=== Section Start ===
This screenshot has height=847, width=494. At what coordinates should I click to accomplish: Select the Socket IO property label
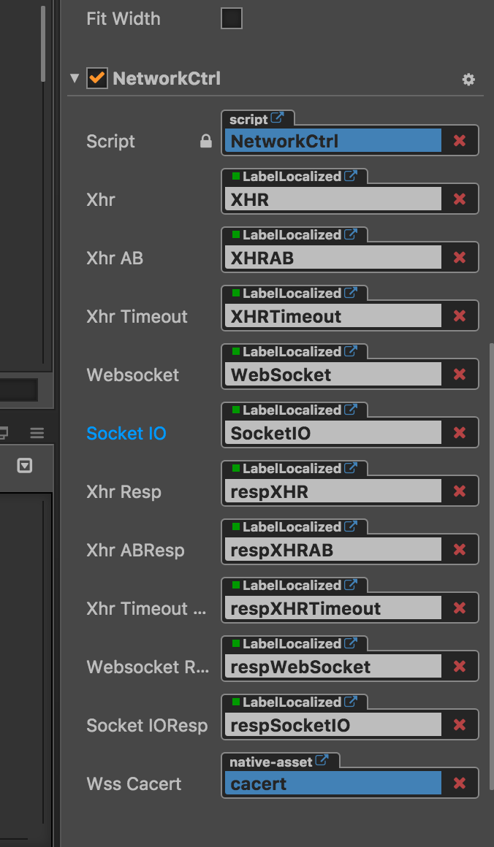(x=125, y=432)
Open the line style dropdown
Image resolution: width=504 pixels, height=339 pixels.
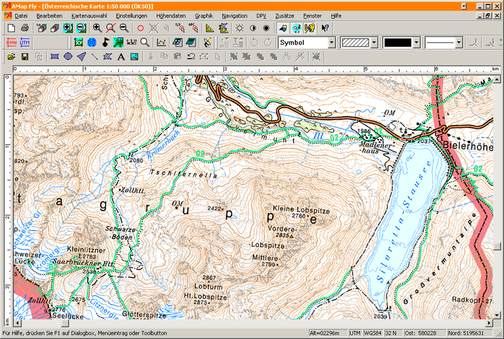pyautogui.click(x=459, y=43)
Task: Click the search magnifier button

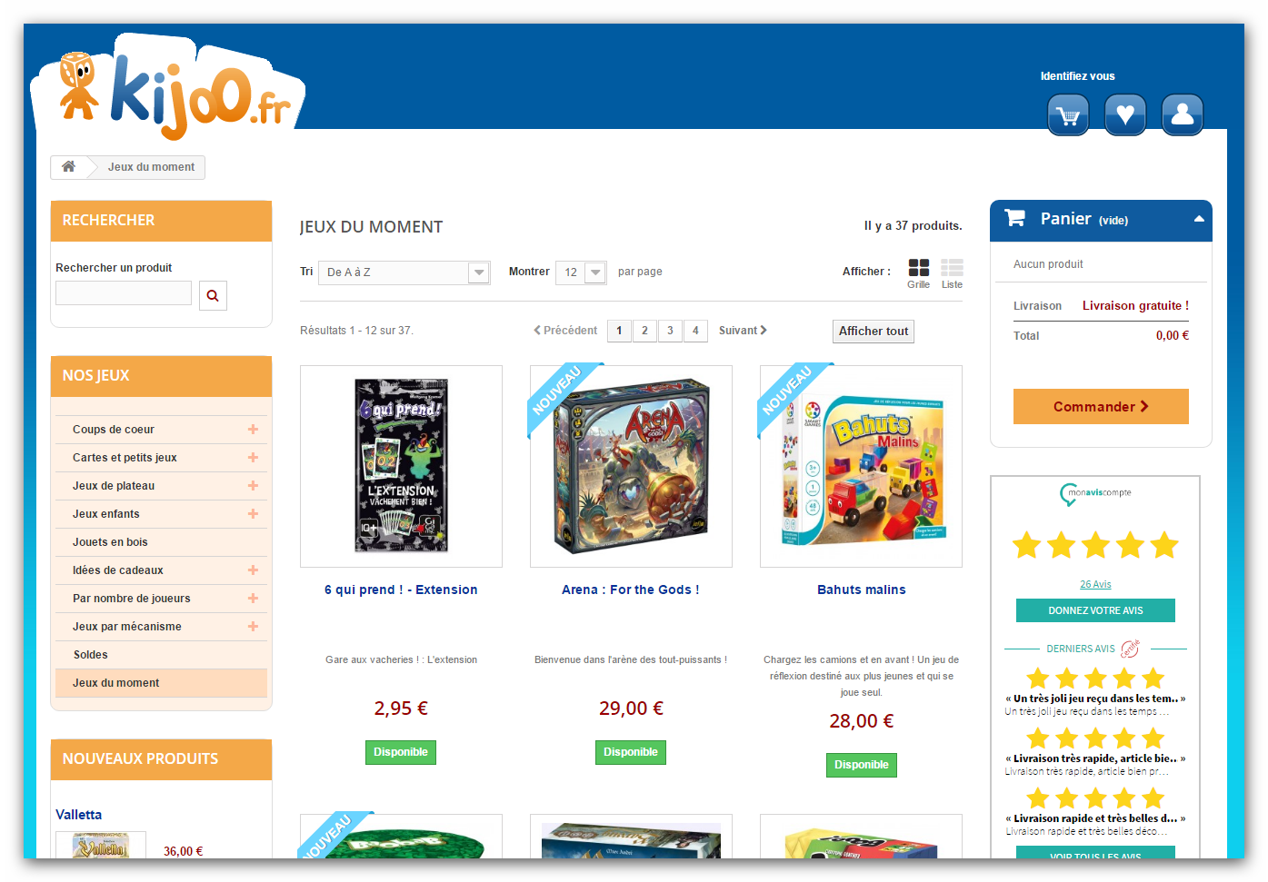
=== Section End ===
**Work to be completed**
Leave the images aside and return the records above exactly as written.

**Output for this task**
This screenshot has height=847, width=494. At what coordinates should I click to accomplish: Select the Socket IO property label
(x=125, y=432)
Open the line style dropdown
Image resolution: width=504 pixels, height=339 pixels.
pyautogui.click(x=459, y=43)
Task: Click the search magnifier button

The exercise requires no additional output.